Stopped by yesterday briefly to pick up some Repashy and saw a new setup at the counter in the fish room (its been set up for a month now)

And they had really really adorable and tiny axolotls for sale for 50 bucks, they are locally bred too! This was almost an impulse buy for me! lol

Seriously, really adorable, I should have taken pictures!


----------



## Fish_Man (Apr 9, 2010)

Kerohime said:


> Stopped by yesterday briefly to pick up some Repashy and saw a new setup at the counter in the fish room (its been set up for a month now)
> 
> And they had really really adorable and tiny axolotls for sale for 50 bucks, they are locally bred too! This was almost an impulse buy for me! lol
> 
> Seriously, really adorable, I should have taken pictures!
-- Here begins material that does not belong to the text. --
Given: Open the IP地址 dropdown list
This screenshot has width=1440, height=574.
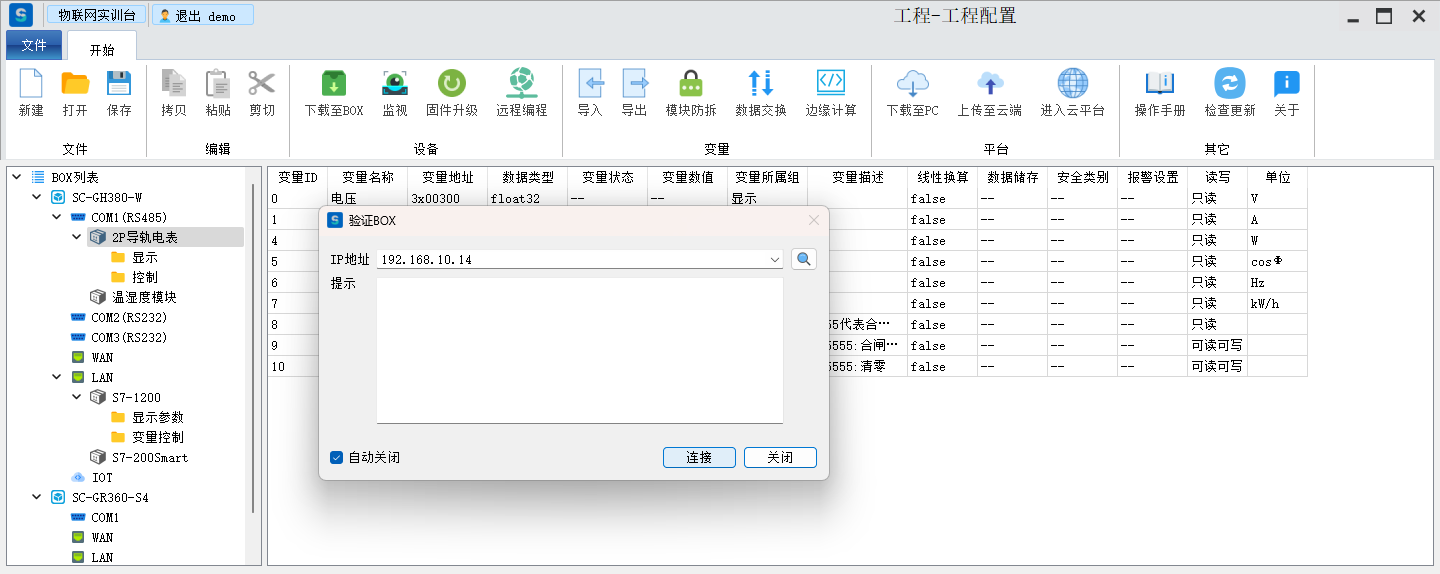Looking at the screenshot, I should 775,260.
Ya I saw them when I was there for the filter exchange, I wanted one too!!! But don't have an extra tank for it.

Was it $50? I thought it was $24.99 or I'm just dreaming...


----------



## Kerohime (Jan 10, 2011)

Fish_Man said:


> Ya I saw them when I was there for the filter exchange, I wanted one too!!! But don't have an extra tank for it.
> 
> Was it $50? I thought it was $24.99 or I'm just dreaming...


OH! I have no idea! Maybe harold can clarify, I thought I saw 50, maybe they're bigger by now or different ones?

And its because you're selling all your tanks off! lol
If I get one I'll put one in one of the tanks you sold me, haha I still have the 30g sitting in my basement.


----------



## Fish_Man (Apr 9, 2010)

Come on you got to make use of those tanks!!! It's collecting dust.


----------



## wing (Feb 12, 2012)

Hi, did you see any nice pleco or cory catfish over there?
Thank you
Wing


----------



## teemee (Aug 29, 2009)

wing said:


> Hi, did you see any nice pleco or cory catfish over there?
> Thank you
> Wing


They always have tons of nice plecos and corys. Go check them out!
I would love an axoloti... if only i had the room!


----------



## Symplicity (Oct 14, 2011)

Randy had very nice ones last Sunday


----------